Hof van Justitie - C-483/20 - 22-02-2022

Samenvatting

De zaak XXXX t. Commissaris-generaal voor de Vluchtelingen en de Staatlozen betreft een prejudiciële beslissing omtrent de uitlegging van de artikelen 18 en 24 van het Handvest van de grondrechten van de Europese Unie (hierna: “Handvest”), de artikelen 2, 20, 23 en 31 van richtlijn 2011/95/EU van het Europees Parlement en de Raad van 13 december 2011 inzake normen voor de erkenning van onderdanen van derde landen of staatlozen als personen die internationale bescherming genieten, voor een uniforme status voor vluchtelingen of voor personen die in aanmerking komen voor subsidiaire bescherming, en voor de inhoud van de verleende bescherming (hierna: “richtlijn 2011/95/EU”) alsook artikel 25, lid 6, en artikel 33, lid 2, onder a), van richtlijn 2013/32/EU van het Europees Parlement en de Raad van 26 juni 2013 betreffende gemeenschappelijke procedures voor de toekenning en intrekking van de internationale bescherming (hierna: “richtlijn 2013/32/EU”).
De verzoeker in het hoofgeding had in 2015 in Oostenrijk de vluchtelingenstatus verkregen. Begin 2016 verhuisde hij naar België om zich te voegen bij zijn twee dochters, van wie één minderjarig was. In december 2016 werd aan zijn dochters subsidiaire bescherming toegekend in België. In 2018 heeft de verzoeker in het hoofdgeding een aanvraag om internationale bescherming in België ingediend. Dit verzoek werd echter niet-ontvankelijk verklaard door de Commissaris-generaal voor de Vluchtelingen en de Staatlozen op grond van de Belgische wet tot omzetting van richtlijn 2013/32/EU, omdat de betrokkene reeds internationale bescherming had verkregen in een andere lidstaat, namelijk Oostenrijk. De verzoeker heeft deze afwijzende beslissing aangevochten voor de Belgische rechterlijke instanties met het betoog dat de eerbiediging van de eenheid van het gezin en de noodzaak om rekening te houden met het belang van het kind, die zijn neergelegd in respectievelijk artikel 7 en artikel 24, lid 2 van het Handvest, eraan in de weg staan dat België gebruik maakt van zijn mogelijkheid om het verzoek om internationale bescherming niet-ontvankelijk te verklaren. België erkende reeds dat de verzoeker, als enige gezinslid dat bij het kind aanwezig is, het ouderlijk gezag heeft over het kind. In deze context heeft de Raad van State (België) het Hof van Justitie prejudiciële vragen gesteld over de uitzonderingen op de mogelijkheid om het verzoek om internationale bescherming niet-ontvankelijk te verklaren.

=====

Noem alstublieft het land waar de verzoeker volgens het artikel over zaak C-483/20 in 2015 de vluchtelingenstatus verkreeg.

=====

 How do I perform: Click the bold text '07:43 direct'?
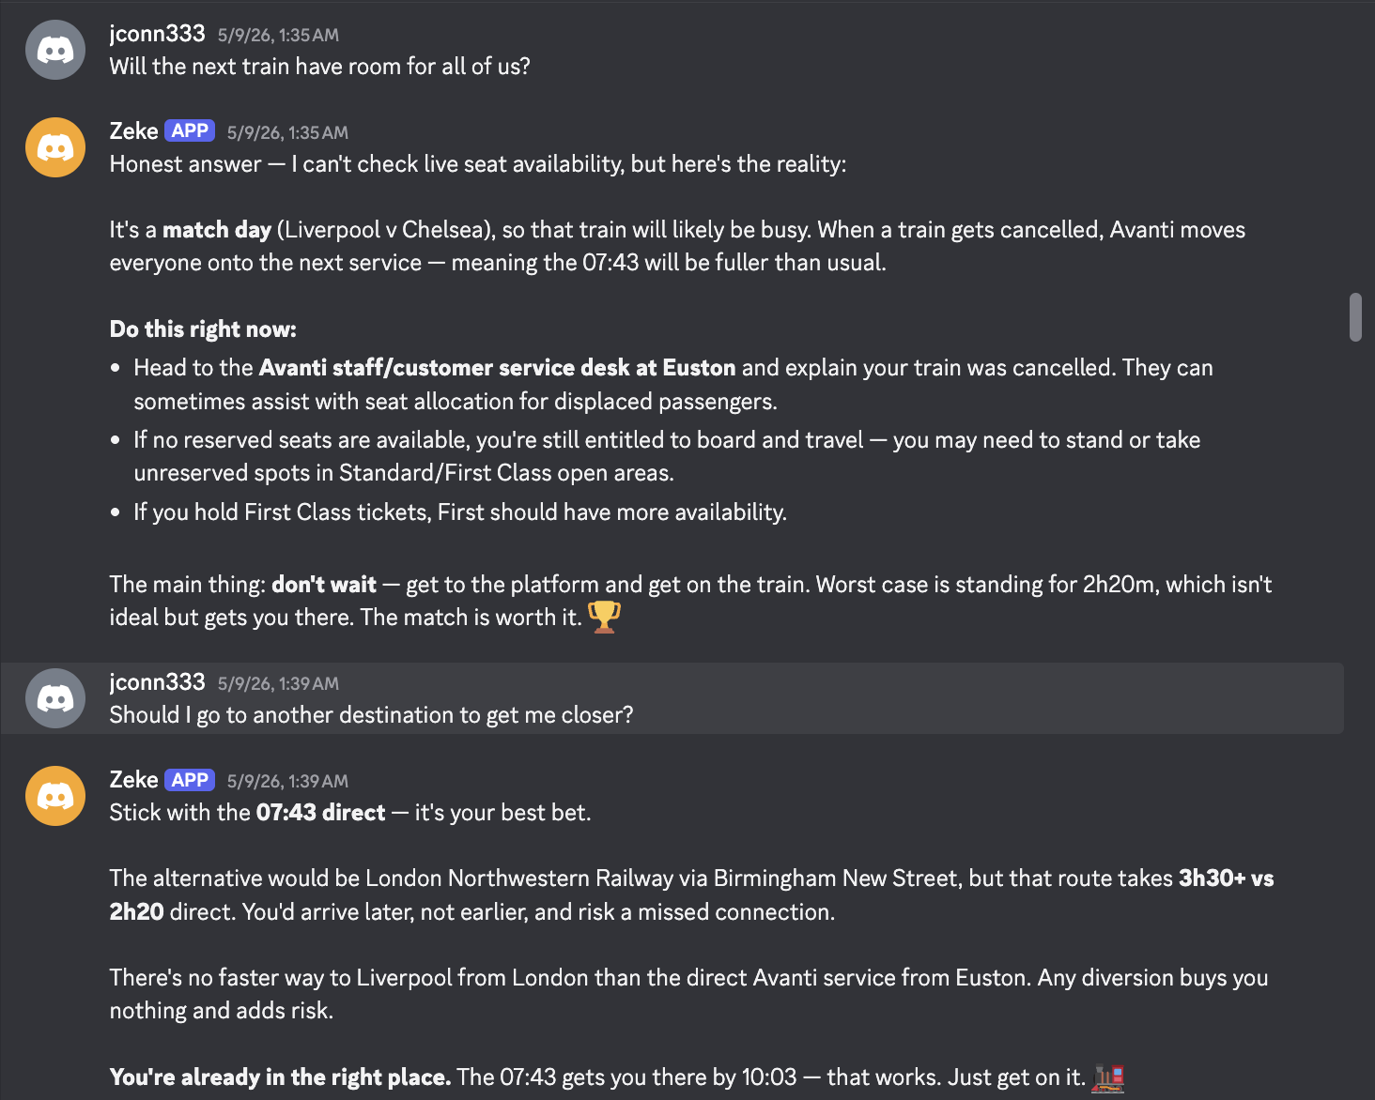point(320,813)
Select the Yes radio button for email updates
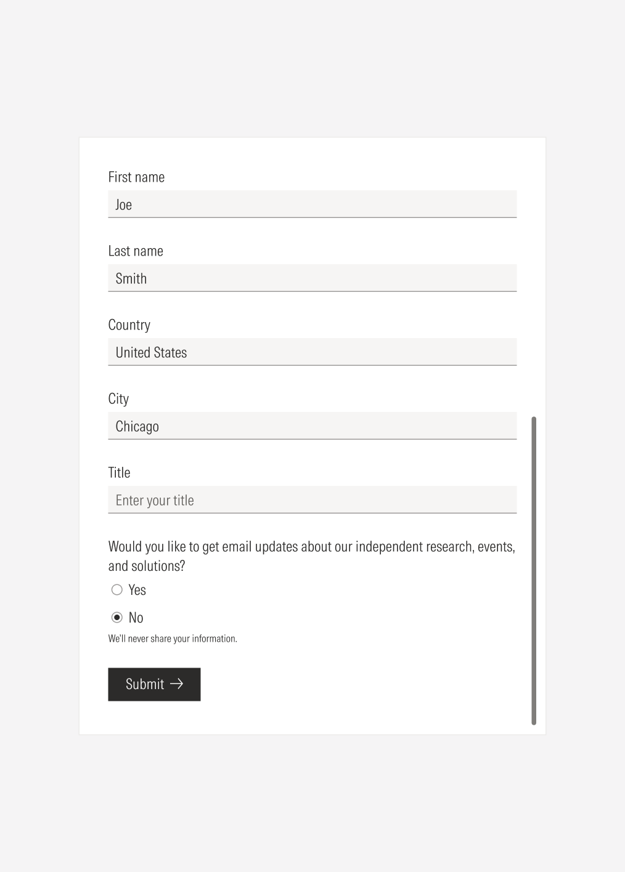 [116, 589]
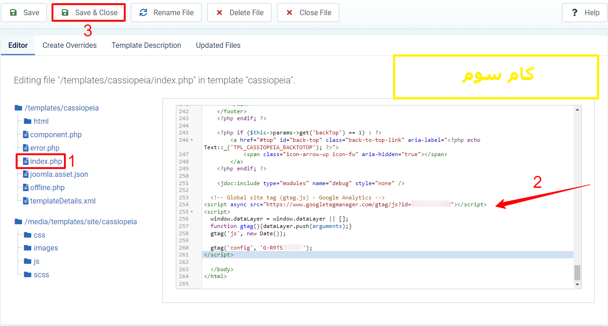Collapse code fold arrow at line 255
This screenshot has height=326, width=608.
[x=191, y=212]
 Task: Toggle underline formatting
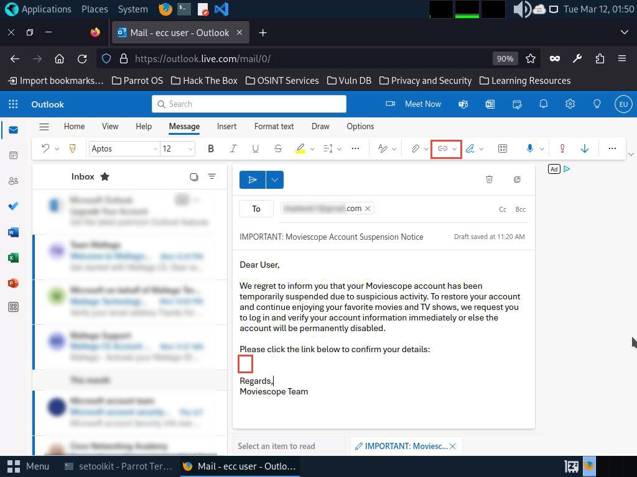(255, 149)
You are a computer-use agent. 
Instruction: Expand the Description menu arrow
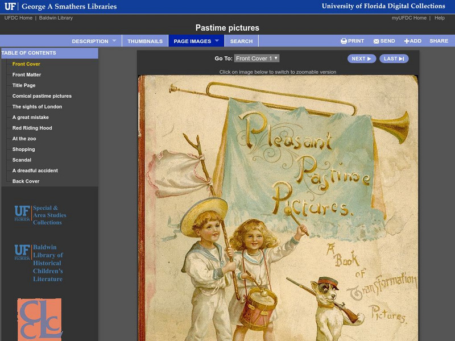(x=114, y=41)
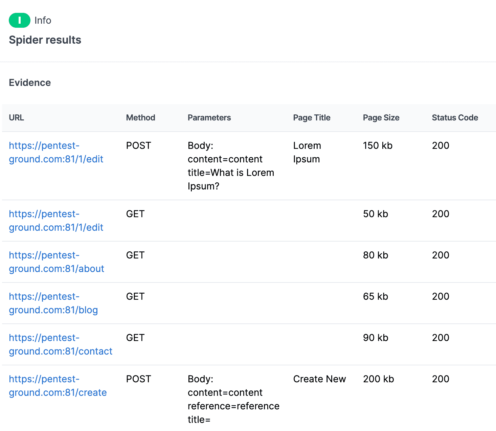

=====

* [Oplossing]:
Oostenrijk.